OPINION: America needs critical minerals. My community needs the Ambler Road.

Environmental groups — many of which are from outside of Alaska — are opposed to the Ambler Road. These groups often claim that Alaska Natives are also opposed to the road and that the road is not in our best interests. I’m speaking out because I want policymakers to understand that Alaska Native opinions on the road are not all the same. I strongly believe that the road will greatly benefit my community and I’m not alone. Many of my neighbors also support the road, as do other villages in the region. I worry though that our voices are getting drowned out by people outside the region and Alaska who don’t understand the struggles of my community.

I’m sharing my perspective now because the Department of the Interior will soon put out an environmental report on the project. Our government needs to listen to the people who live in our communities as they determine whether the road will be built.

There is no road access to my village of Ambler. The only way to reach my village is by plane, and this goes for all of the villages in the region. Everything, from heating fuel to food to building materials, must be flown in — or, for some communities’ goods, can seasonally be brought in by river barge, but only if conditions allow. Both options come with a heavy cost. The Ambler Road will help connect our village to the rest of the state, which will bring down the costs of goods and supplies.

Job opportunities are scarce. Many of our young people leave to find jobs in urban areas of the state, like Fairbanks or Anchorage. It’s very hard for them to leave their traditional lifestyles to live in a city. They often fall into drug use, and some take their own lives. We need long-term job opportunities so that our young people can stay in their home villages. This is the only way our villages will survive. The main employer in the region is the Red Dog zinc mine. But this mine won’t be around forever, and we need to make sure there are jobs in the region for the next generations.

The groups opposed to the road claim that the Ambler road, and the mining that will occur, will ruin the land, pollute rivers and streams, and drive away caribou. The Red Dog mine has shown that development is possible that improves our way of life while respecting the environment. I have hunted these lands my entire life. The Red Dog mine has not significantly disrupted wildlife and fishing. After 40 years, we all still hunt and fill our freezers.

Outside groups also don’t understand that we need the income from jobs in the region to continue our subsistence way of life. How else can we afford the snowmachines, gas, guns and bullets that we need to hunt and fish?

When the Red Dog mine was being planned, tribes were listened to and included in the process.
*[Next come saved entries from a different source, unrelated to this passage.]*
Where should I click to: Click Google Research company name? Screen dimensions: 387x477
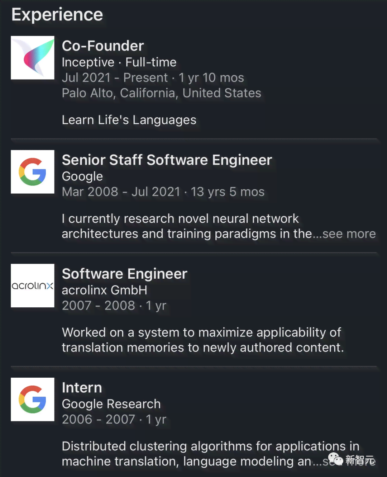[x=111, y=404]
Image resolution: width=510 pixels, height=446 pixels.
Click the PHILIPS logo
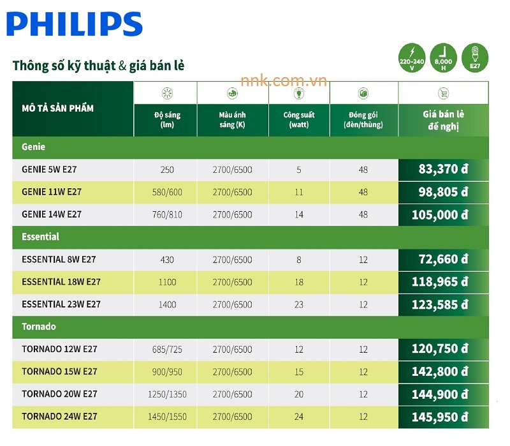pyautogui.click(x=74, y=24)
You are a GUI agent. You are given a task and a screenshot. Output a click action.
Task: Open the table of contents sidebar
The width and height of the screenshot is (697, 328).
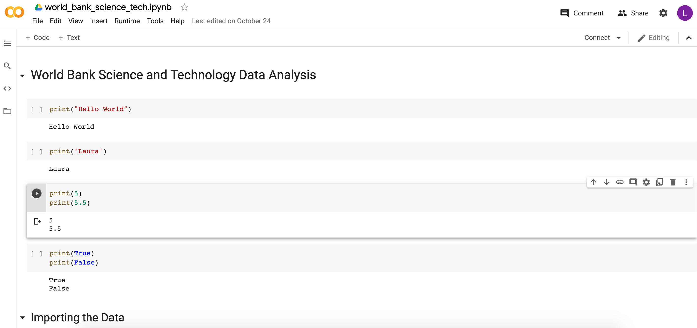coord(7,43)
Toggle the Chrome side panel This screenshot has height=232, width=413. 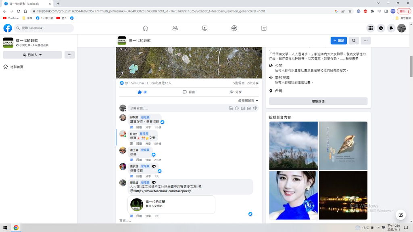coord(386,11)
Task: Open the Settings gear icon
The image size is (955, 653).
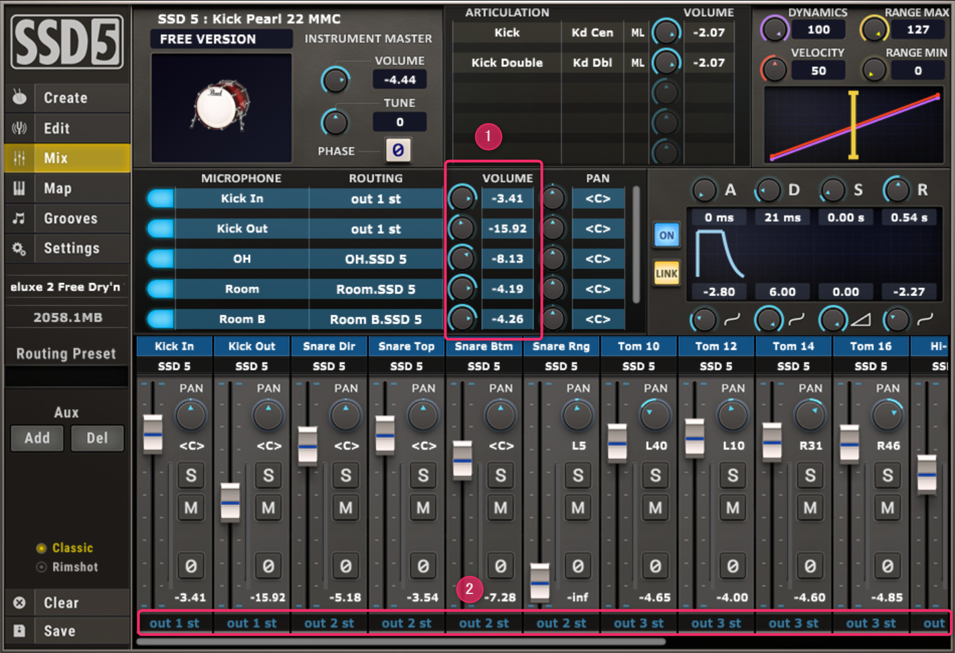Action: (x=19, y=248)
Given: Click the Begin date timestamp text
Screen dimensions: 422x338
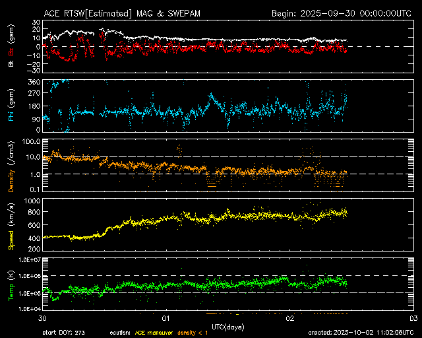Looking at the screenshot, I should pos(342,13).
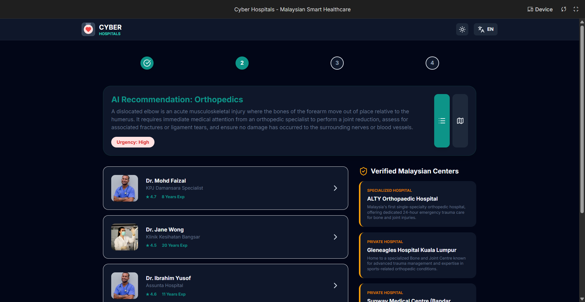This screenshot has height=302, width=585.
Task: Click the Cyber Hospitals heart logo
Action: tap(88, 29)
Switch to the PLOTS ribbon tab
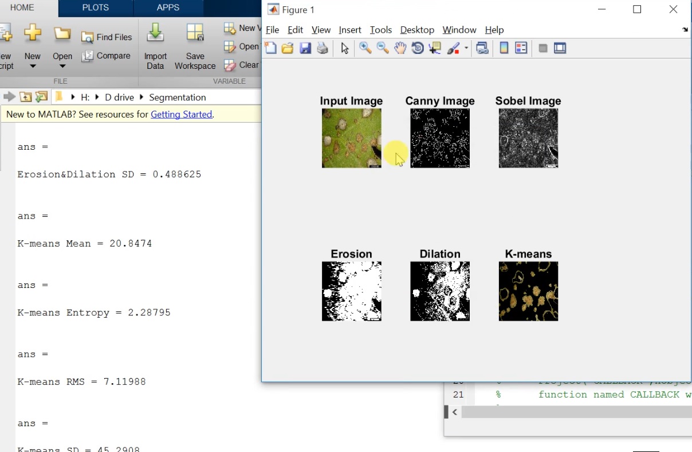 click(95, 7)
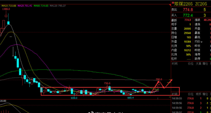Select the MA10 indicator label
The width and height of the screenshot is (211, 113).
click(x=9, y=6)
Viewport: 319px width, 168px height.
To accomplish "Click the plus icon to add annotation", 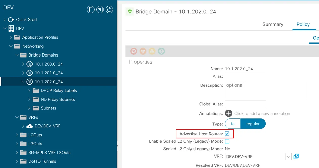I will [x=228, y=113].
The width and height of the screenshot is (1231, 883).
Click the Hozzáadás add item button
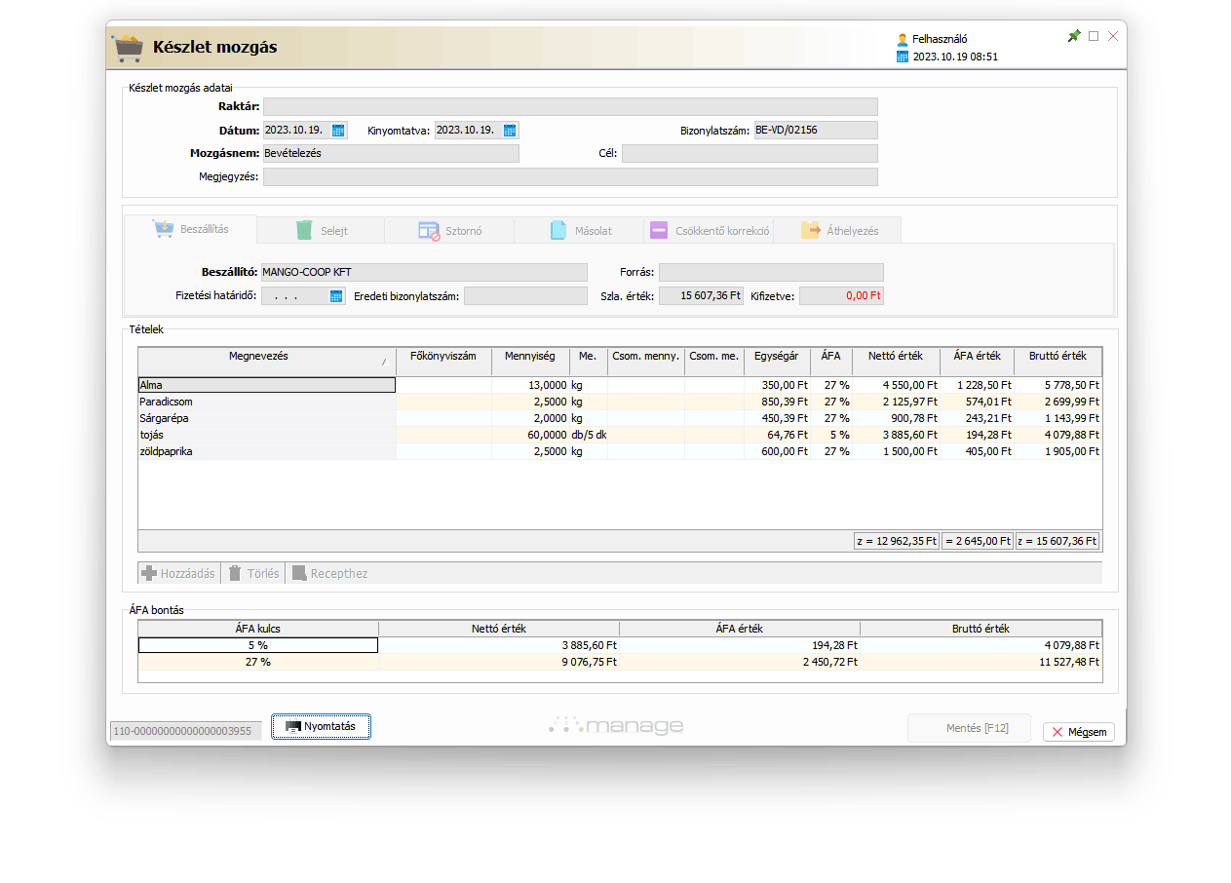tap(178, 574)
I’m grateful that a similar process is underway for the Ambler Road. We’ve received an assurance that the road will be kept private so that hunters and tourists will not flock to our land. This is a top priority for my community and it’s encouraging to see our concerns listened to and acted on.


Alaska has a long history of providing the Lower 48 states with the raw materials and fuel that the economy needs. The critical minerals in the Ambler region are in high demand in our own country and around the world. My question to those opposed to the road is: If not Alaska, where?

Editor’s note: The author’s biography in the original version of this commentary referred to him as the president of the Native Village of Ambler, a position which does the village’s tribal council says does not exist. It has been updated to remove this reference.

Miles Cleveland of Ambler is a Northwest Arctic Borough Assembly member. He was born and raised in northwest Alaska.